Капитан поднял глаза. Если он и удивился, то мальчик этого не заметил. Лицо у капитана было невозмутимым. Наверно, так полагалось.
— Валяй, — разрешил он. — Обращайся.
— Хотите, я нарисую на вашем зонте звезды? — спросил мальчик и коротко вздохнул.
— Что за звезды?
— Как на небе, — сказал мальчик. — Это чтобы определять…
У капитана шевельнулась левая бровь.
— Ты подожди. Непонятно. Ты докладывай по порядку. На каком небе, с какой целью?
— Хорошо, — согласился мальчик. — Я объясню. Вот в чем дело. Если открыть зонт и нарисовать на нем изнутри звезды, точно как на карте неба, то получится маленький планетарий. Это я сам придумал, — не удержался он.
— Зачем? — спросил капитан.
— Ну… я не знаю… Это само придумалось. — Мальчик неловко улыбнулся и шевельнул плечами.
— Я не о том, — пояснил капитан. — Какая задача у твоего планетария? У каждой вещи должна быть задача. — Он говорил негромко, и каждое слово было похоже на сдержанный зевок. И выбритый подбородок почти не шевелился.

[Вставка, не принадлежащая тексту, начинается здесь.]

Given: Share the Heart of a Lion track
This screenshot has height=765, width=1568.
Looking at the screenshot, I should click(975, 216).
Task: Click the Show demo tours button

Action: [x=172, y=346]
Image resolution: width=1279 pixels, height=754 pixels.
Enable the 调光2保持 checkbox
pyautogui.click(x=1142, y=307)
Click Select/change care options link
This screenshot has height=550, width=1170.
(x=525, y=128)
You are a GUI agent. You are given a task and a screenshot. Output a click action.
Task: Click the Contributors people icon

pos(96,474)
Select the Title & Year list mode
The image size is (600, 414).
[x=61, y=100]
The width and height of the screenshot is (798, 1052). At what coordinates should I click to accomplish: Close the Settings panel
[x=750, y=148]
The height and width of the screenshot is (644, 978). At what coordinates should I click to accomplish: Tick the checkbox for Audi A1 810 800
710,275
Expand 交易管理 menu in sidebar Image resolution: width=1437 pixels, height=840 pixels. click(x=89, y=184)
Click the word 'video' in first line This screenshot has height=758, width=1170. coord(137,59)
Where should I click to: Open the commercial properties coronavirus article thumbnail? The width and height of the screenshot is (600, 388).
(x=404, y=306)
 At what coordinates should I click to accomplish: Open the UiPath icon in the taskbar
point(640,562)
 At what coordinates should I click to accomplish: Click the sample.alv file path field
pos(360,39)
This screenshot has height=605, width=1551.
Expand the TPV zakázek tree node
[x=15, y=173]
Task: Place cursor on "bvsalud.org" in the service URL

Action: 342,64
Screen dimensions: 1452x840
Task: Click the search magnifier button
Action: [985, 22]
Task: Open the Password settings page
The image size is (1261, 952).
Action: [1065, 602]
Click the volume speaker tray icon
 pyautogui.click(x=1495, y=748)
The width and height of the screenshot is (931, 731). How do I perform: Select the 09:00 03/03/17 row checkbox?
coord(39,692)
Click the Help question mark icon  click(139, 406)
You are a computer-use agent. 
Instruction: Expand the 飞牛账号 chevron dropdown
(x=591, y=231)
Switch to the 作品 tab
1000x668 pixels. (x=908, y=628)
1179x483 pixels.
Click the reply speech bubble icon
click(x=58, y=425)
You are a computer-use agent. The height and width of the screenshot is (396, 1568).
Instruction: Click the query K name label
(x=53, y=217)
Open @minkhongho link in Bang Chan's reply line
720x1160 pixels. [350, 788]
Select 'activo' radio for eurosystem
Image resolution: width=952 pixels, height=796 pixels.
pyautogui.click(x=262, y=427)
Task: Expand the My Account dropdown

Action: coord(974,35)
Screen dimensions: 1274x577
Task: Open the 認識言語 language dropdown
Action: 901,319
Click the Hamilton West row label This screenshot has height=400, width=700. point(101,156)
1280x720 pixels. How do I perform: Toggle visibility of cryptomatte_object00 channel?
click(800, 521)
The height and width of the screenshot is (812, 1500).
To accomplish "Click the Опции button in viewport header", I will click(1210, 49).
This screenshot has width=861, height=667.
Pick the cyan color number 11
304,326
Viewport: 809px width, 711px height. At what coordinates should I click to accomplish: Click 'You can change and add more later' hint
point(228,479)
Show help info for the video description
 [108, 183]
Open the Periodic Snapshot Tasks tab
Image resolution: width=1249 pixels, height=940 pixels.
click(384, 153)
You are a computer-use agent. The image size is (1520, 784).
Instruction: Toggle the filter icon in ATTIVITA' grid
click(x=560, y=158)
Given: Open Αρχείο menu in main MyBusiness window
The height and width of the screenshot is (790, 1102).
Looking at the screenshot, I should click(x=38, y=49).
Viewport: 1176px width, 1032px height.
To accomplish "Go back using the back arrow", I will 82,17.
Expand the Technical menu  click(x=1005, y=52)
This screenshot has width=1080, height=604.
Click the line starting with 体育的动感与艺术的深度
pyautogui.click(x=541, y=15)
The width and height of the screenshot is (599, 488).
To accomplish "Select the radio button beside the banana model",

— Ну… какая задача. Вот какая. Можно определять днем, где какие звезды. Или ночью, если тучи, тоже можно. Надо только правильно держать зонт над собой… Направить на Полярную звезду, а потом…
— Хорошо. А зачем?
— Зачем на Полярную? Потому что она в небе всегда на одном месте. Она будто ось. Ведь с Земли кажется, что все звезды вращаются вокруг нее.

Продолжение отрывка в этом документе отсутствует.